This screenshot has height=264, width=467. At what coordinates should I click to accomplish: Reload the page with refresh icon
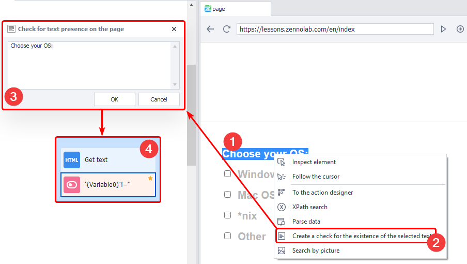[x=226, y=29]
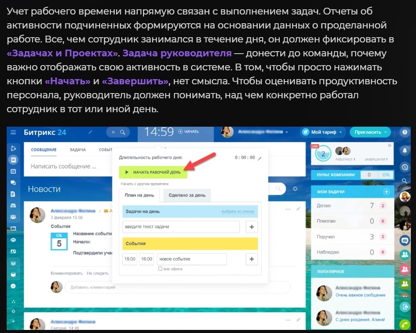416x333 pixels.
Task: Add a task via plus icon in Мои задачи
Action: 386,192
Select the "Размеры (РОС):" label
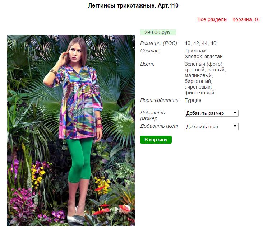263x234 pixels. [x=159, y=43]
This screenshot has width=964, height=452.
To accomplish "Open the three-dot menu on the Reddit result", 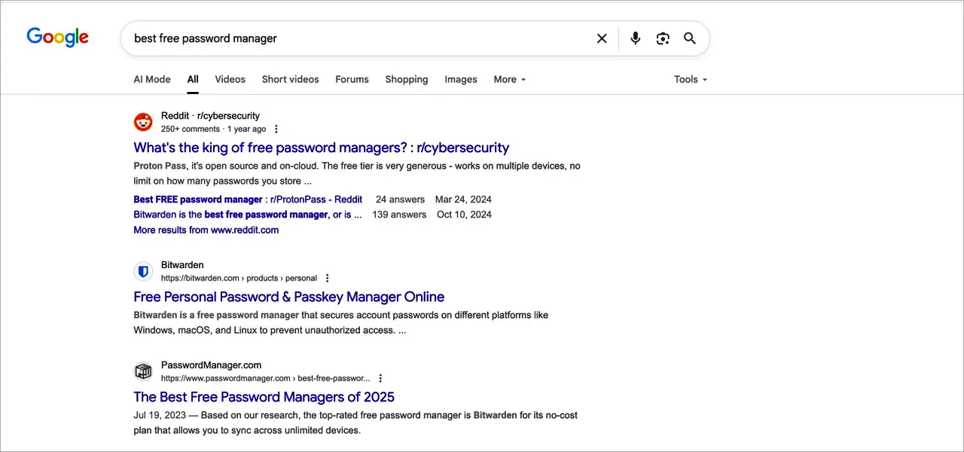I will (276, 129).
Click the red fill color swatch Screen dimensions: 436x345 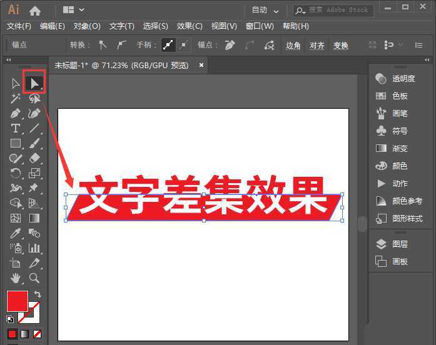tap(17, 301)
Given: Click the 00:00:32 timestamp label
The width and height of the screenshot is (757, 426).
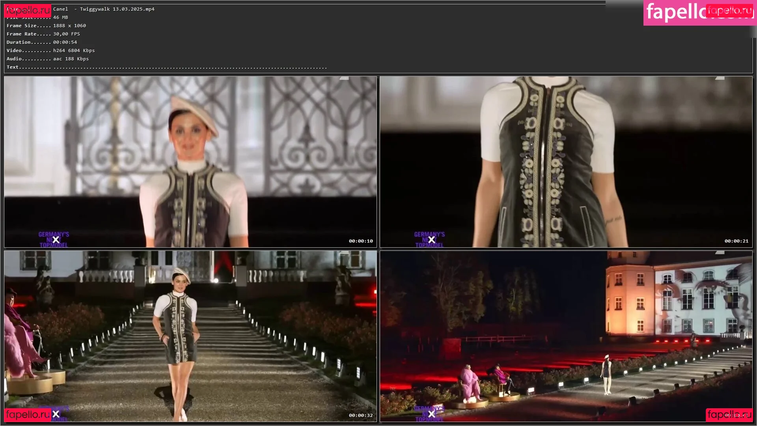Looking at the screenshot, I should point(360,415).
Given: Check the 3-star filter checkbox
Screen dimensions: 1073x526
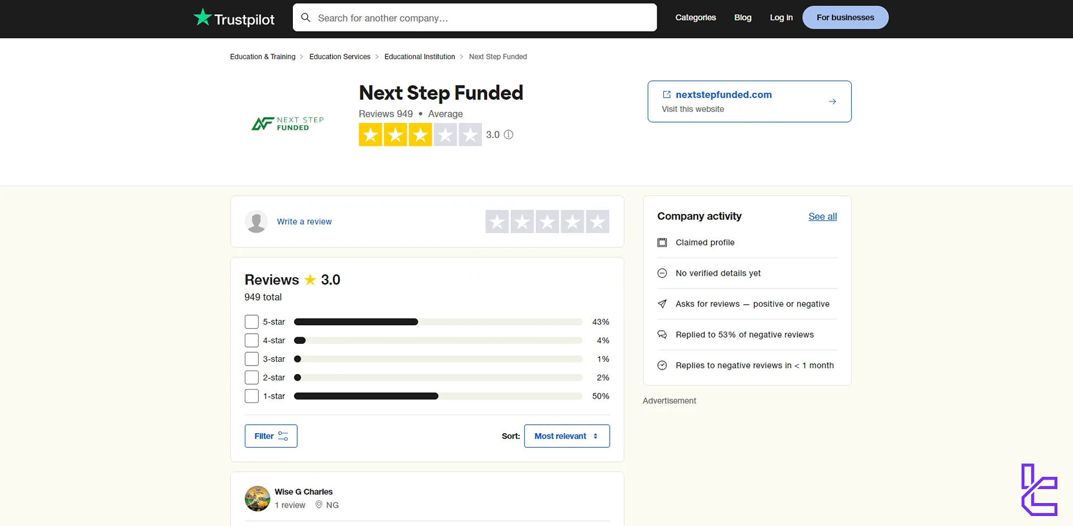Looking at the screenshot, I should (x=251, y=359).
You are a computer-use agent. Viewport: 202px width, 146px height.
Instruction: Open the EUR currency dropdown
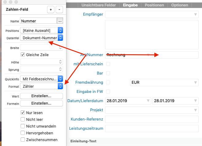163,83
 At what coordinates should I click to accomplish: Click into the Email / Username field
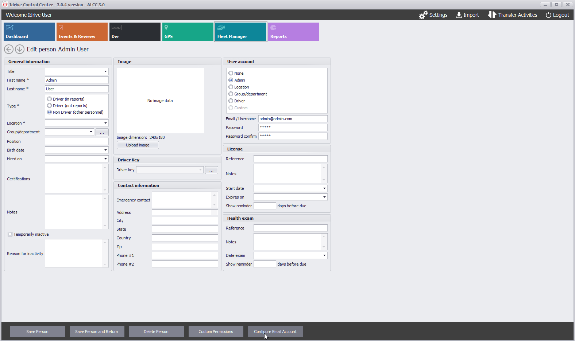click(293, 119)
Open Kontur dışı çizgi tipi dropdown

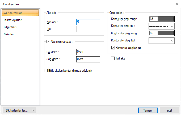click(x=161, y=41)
━━━━━━━━━━━━━━━━
Could you copy word for word every line from the one containing "You are a computer-use" through the last line, leaving the pictures out?

Solved problem —
You are a computer-use agent. Viewport: 202px width, 146px height.
Instruction: Open the EUR currency dropdown
163,83
 At what coordinates should I click to accomplish: Click into the Email / Username field
click(293, 119)
Open Kontur dışı çizgi tipi dropdown

click(x=161, y=41)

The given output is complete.